(Saved entries)
= Beginning of Section =

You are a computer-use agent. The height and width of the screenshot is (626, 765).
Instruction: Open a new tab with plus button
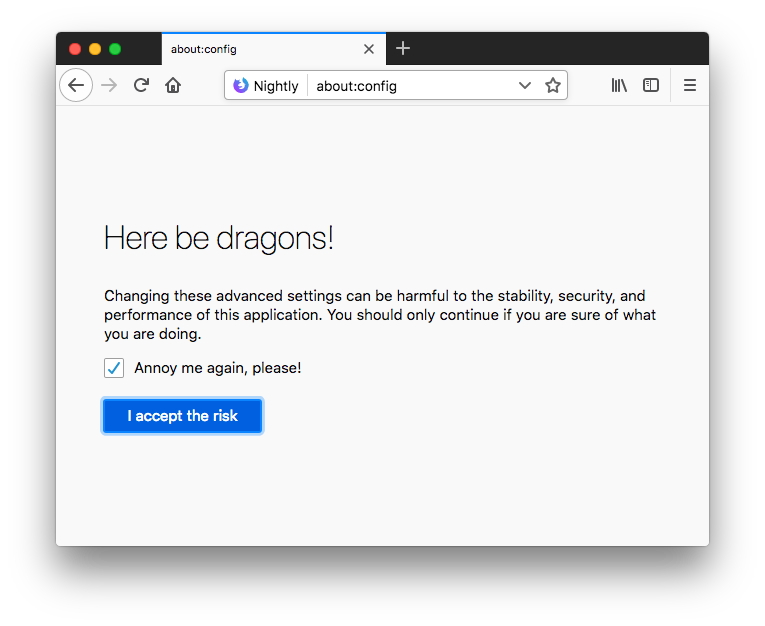coord(403,48)
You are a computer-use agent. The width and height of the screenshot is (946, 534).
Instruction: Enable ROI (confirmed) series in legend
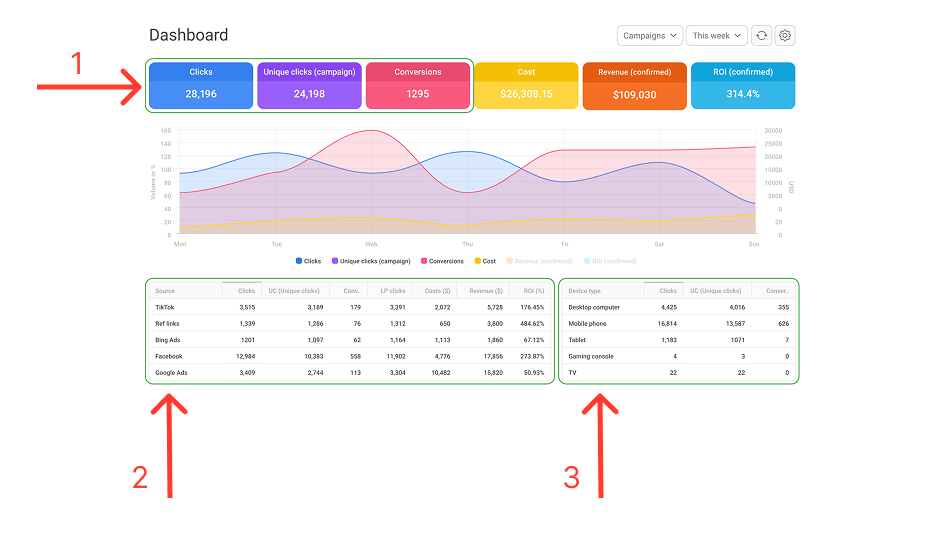(610, 261)
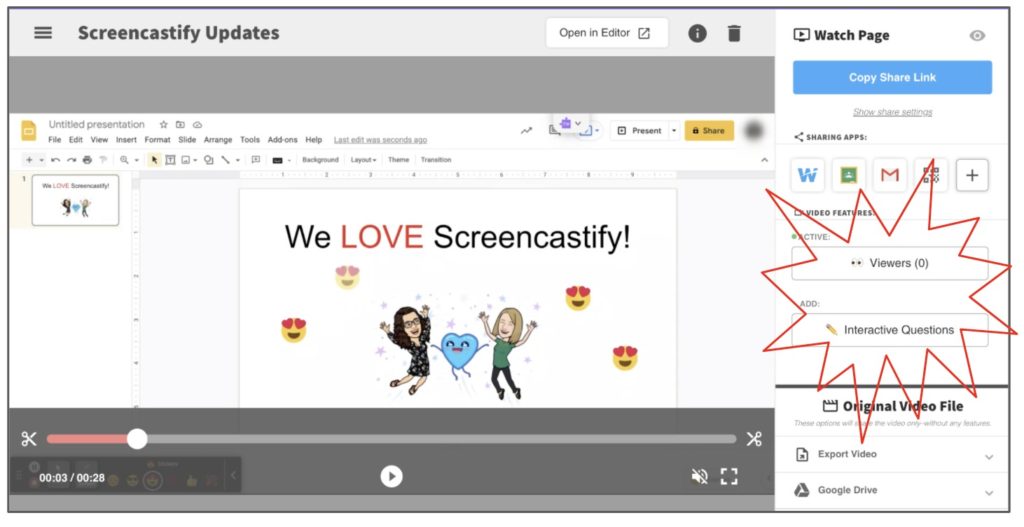This screenshot has width=1024, height=527.
Task: Click the left scissors trim icon
Action: [x=28, y=439]
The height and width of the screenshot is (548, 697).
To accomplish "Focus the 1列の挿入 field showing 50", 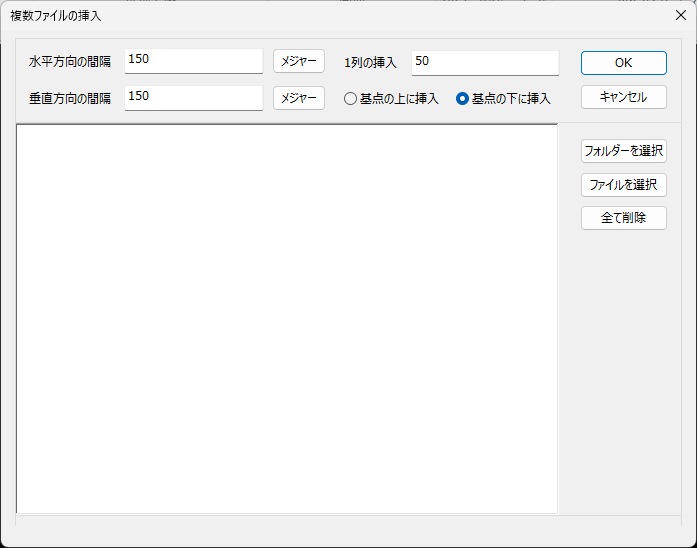I will 484,62.
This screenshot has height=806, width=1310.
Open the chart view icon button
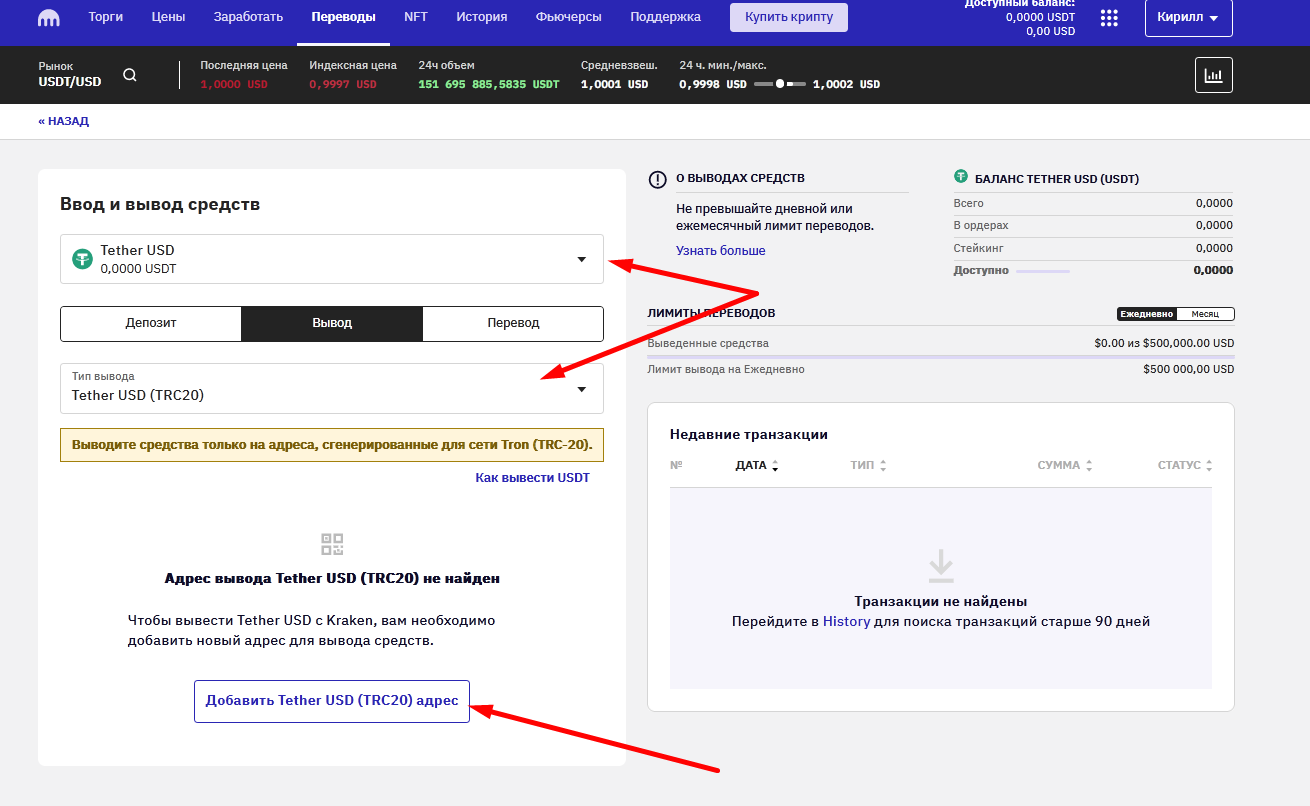coord(1213,75)
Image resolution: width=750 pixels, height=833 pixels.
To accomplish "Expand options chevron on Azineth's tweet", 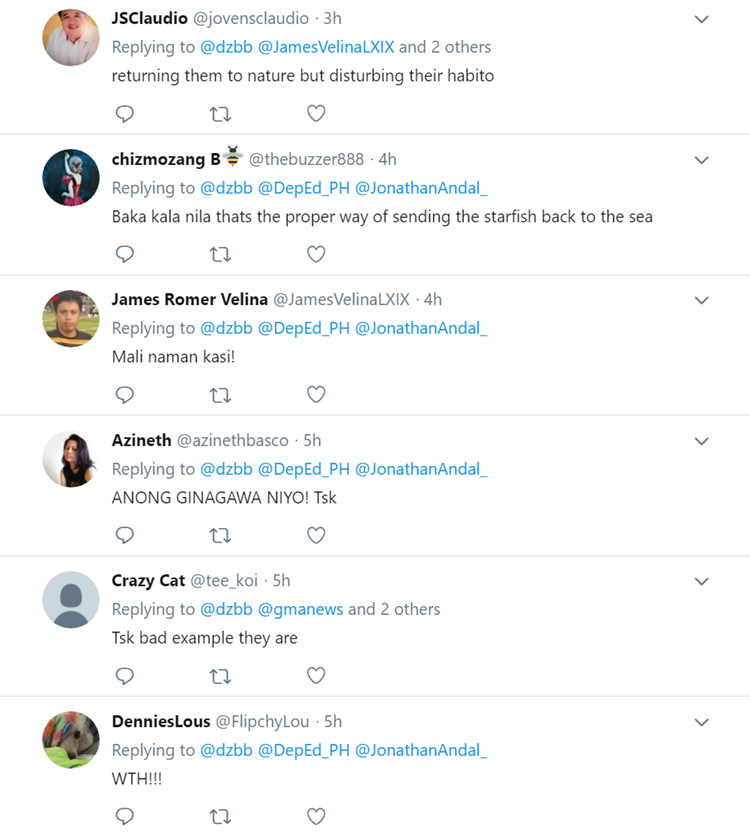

= End of Section =

WHAT IS NEEDED:
Line count for the word "computer": give the number of lines in the entries above that contain it, and nothing more.

SOLVED PROBLEM:
2